Name every individual person mentioned in the Irish Confederate war text below.
(Text excerpt begins)
The Civil War gave the Confederates time to create regular, full-time armies and they were eventually able to support some 60,000 men in different areas. These were funded by an extensive system of taxation, equipped with supplies from France, Spain and the Papacy and led by Irish professionals like Thomas Preston and Owen Roe O'Neill, who had served in the Spanish army.

However, they arguably squandered an opportunity to conquer all of Ireland by signing a truce or "Cessation of Arms" with the Royalists on 15 September 1643, then spending the next three years in abortive negotiations. (Note: On 14 December 1646, approximately six months after the end of the First English Civil War, Parliament enacted an ordinance to void the Cessation of Arms.) The period 1642 to 1646 was dominated by raids, with all sides attempting to starve their enemies by the destruction of crops and supplies, causing great loss of life, particularly among civilians. The bitterness it engendered is illustrated by a Parliamentary Ordinance of October 1644, which forbade 'giving of quarter to any Irishman or Papist born in Ireland who shall be taken in Hostility against the Parliament either upon the Sea or in England and Wales.'

An offensive against Ulster in 1644 failed to make significant progress, while defeat at Marston Moor in July made it increasingly clear the English Royalists were losing the war; two weeks later, the Earl of Inchiquin defected to Parliament, giving them control of the ports of Cork, Kinsale and Youghal. In late 1644, the Confederates took Bandon but Inchiquin retained control of Cork; Preston captured Duncannon in January 1645, then besieged Youghal but lack of supplies forced him to abandon the siege in March 1645.

===Refugees===
The opening years of the war saw widespread displacement of civilians – both sides practising what would now be called ethnic cleansing. In the initial phase of the rebellion in 1641, the vulnerable Protestant settler population fled to walled towns such as Dublin, Cork and Derry for protection. Others fled to England. When Ulster was occupied by Scottish Covenanter troops in 1642, they retaliated for the attacks on settlers by attacks on the Irish Catholic civilian population. As a result, it has been estimated that up to 30,000 people fled Ulster in 1642, to live in Confederate held territory. Many of them became camp followers of Owen Roe O'Neill's Ulster Army, living in clan-based groupings called "creaghts" and driving their herds of cattle around with the army. Outside of Ulster, the treatment of civilians was less harsh, although the "no-mans-land" in between Confederate and British held territory in Leinster and Munster was repeatedly raided and burned, with the result that it too became de-populated.
(Text excerpt ends)
(Given information begins)
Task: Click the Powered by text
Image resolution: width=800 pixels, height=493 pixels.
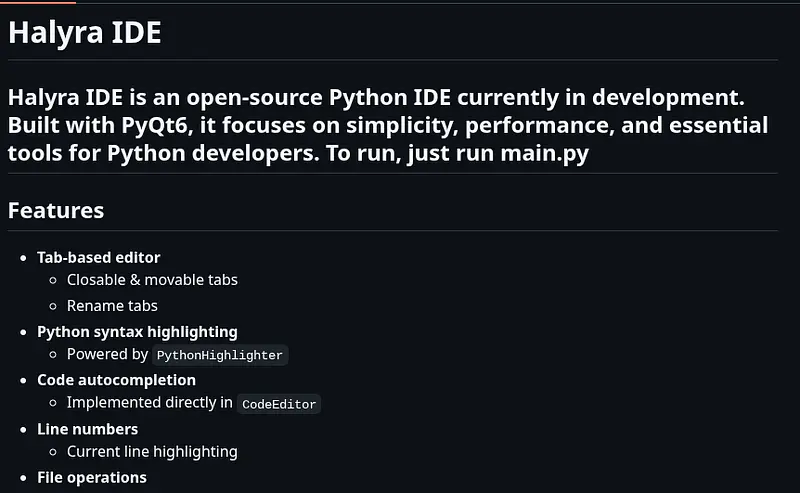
(Given information ends)
# [Answer to the exercise]
Thomas Preston
Owen Roe O'Neill
the Earl of Inchiquin